4 reasons Ebola has been underestimated

4 reasons Ebola has been underestimated

It's hard to believe that the news about Ebola could get worse, but apparently, it can. The World Health Organization (WHO) announced Aug. 22 that the extent of the virus has been underestimated.

    Epidemiologists in Sierra Leone and Liberia were working with other agencies, including Doctors without Borders and the U.S. Centers for Disease Control and Prevention (CDC), to produce realistic estimates, according to a WHO news release.
    But even as health officials were again sounding the warning about the spread of this illness in Africa, the CDC announced that two Americans hospitalized with Ebola--a doctor and relief worker--had recovered.
    The Ebola virus is considered one of the world’s most virulent diseases. The infection is transmitted by direct contact with the blood, body fluids and tissues of infected animals or people, according to WHO. As of Aug. 22, the organization reported 1,427 deaths in the African nations of Sierra Leone, Liberia, Guinea and Nigeria.
    So why do health officials believe the problem is actually underestimated? Here are four reasons:  

    1. Families are hiding infected loved ones.
    “As Ebola has no cure, some believe infected loved ones will be more comfortable dying at home,” according to WHO. Others believe an isolation ward is an incubator of the disease and will lead to infection and certain death, the organization’s news release said. On top of that, many fear the stigma that comes with confirmation of a diagnosis.

* Items from a data source
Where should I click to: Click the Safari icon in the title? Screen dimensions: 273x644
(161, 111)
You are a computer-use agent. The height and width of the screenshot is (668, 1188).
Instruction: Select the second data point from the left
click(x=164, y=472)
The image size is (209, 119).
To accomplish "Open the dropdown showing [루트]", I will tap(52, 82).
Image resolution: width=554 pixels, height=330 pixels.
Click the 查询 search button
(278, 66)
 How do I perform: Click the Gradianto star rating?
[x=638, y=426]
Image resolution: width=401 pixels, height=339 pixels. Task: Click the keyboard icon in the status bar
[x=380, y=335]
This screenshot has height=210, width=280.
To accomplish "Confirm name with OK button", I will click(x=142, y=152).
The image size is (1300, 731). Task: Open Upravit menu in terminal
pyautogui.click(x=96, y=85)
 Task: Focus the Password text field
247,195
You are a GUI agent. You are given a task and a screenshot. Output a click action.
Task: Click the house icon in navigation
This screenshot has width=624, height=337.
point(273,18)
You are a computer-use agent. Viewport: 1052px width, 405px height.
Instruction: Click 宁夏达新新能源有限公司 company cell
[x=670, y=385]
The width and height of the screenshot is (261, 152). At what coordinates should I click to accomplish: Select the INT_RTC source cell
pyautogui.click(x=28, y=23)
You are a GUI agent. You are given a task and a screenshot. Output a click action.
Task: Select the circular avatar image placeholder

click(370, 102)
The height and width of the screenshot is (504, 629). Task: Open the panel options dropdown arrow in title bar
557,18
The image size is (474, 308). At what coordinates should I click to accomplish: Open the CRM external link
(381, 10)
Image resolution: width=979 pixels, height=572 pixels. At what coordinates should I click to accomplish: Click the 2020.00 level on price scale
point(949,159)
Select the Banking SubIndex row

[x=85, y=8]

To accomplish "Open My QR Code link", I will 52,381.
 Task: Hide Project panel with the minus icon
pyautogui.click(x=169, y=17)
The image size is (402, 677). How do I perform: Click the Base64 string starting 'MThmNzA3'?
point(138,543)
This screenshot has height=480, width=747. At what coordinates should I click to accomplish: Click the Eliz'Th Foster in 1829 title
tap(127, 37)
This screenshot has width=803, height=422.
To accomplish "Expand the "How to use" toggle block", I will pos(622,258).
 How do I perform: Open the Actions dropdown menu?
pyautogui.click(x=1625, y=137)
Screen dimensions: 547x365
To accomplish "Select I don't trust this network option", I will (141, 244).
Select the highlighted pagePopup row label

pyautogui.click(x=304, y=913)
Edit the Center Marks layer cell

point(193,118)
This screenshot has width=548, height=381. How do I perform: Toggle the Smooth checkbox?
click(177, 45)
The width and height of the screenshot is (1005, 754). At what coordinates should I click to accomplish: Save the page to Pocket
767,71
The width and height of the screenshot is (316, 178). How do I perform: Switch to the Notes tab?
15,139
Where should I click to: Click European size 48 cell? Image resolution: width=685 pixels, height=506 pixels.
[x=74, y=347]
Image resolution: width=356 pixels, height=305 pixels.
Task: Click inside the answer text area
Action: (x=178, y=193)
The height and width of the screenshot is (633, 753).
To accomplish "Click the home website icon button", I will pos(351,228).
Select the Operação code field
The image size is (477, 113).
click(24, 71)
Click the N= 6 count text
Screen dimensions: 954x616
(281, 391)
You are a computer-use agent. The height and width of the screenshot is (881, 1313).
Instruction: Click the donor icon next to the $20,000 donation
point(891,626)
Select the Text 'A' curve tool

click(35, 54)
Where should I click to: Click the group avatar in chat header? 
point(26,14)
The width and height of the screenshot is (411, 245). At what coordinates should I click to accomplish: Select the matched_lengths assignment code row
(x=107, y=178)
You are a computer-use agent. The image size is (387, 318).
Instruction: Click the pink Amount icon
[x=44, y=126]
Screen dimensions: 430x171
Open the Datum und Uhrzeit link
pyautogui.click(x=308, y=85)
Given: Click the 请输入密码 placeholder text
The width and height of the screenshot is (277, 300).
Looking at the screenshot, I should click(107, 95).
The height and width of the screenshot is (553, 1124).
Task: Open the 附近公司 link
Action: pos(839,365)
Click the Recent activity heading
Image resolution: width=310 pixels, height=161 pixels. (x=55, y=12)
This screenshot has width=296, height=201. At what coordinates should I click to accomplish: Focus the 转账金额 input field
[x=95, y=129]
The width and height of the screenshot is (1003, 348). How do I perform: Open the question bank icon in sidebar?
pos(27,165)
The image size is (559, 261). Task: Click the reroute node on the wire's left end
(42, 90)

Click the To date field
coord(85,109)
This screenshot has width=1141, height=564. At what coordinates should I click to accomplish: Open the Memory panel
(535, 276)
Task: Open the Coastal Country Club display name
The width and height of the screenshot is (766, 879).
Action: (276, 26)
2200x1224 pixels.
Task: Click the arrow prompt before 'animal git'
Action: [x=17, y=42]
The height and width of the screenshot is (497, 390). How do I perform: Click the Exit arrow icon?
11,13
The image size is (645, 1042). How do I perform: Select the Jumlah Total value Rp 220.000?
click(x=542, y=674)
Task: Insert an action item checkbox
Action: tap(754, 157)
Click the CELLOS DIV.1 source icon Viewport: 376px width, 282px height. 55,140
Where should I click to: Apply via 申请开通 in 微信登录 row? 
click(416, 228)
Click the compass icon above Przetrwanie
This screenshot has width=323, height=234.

* ACTIVITY LIST
1) Decide whether each statement below agrees with the Ebola article, answering yes or no and quoting the deciding words of the article exactly. (a) WHO announced on Aug. 22 that the extent of the virus had been underestimated. (b) Both Americans hospitalized with Ebola were doctors. (c) As of Aug. 22, WHO reported deaths in five African nations.
2) Transcribe the Ebola article from the words "Epidemiologists in Sierra" up to and including the words "Guinea and Nigeria.".

* SET OF ANSWERS
1)
(a) Yes: "The World Health Organization (WHO) announced Aug. 22 that the extent of the virus has been underestimated."
(b) No: "two Americans hospitalized with Ebola--a doctor and relief worker--had recovered."
(c) No: "the organization reported 1,427 deaths in the African nations of Sierra Leone, Liberia, Guinea and Nigeria."

2)
Epidemiologists in Sierra Leone and Liberia were working with other agencies, including Doctors without Borders and the U.S. Centers for Disease Control and Prevention (CDC), to produce realistic estimates, according to a WHO news release.
    But even as health officials were again sounding the warning about the spread of this illness in Africa, the CDC announced that two Americans hospitalized with Ebola--a doctor and relief worker--had recovered.
    The Ebola virus is considered one of the world’s most virulent diseases. The infection is transmitted by direct contact with the blood, body fluids and tissues of infected animals or people, according to WHO. As of Aug. 22, the organization reported 1,427 deaths in the African nations of Sierra Leone, Liberia, Guinea and Nigeria.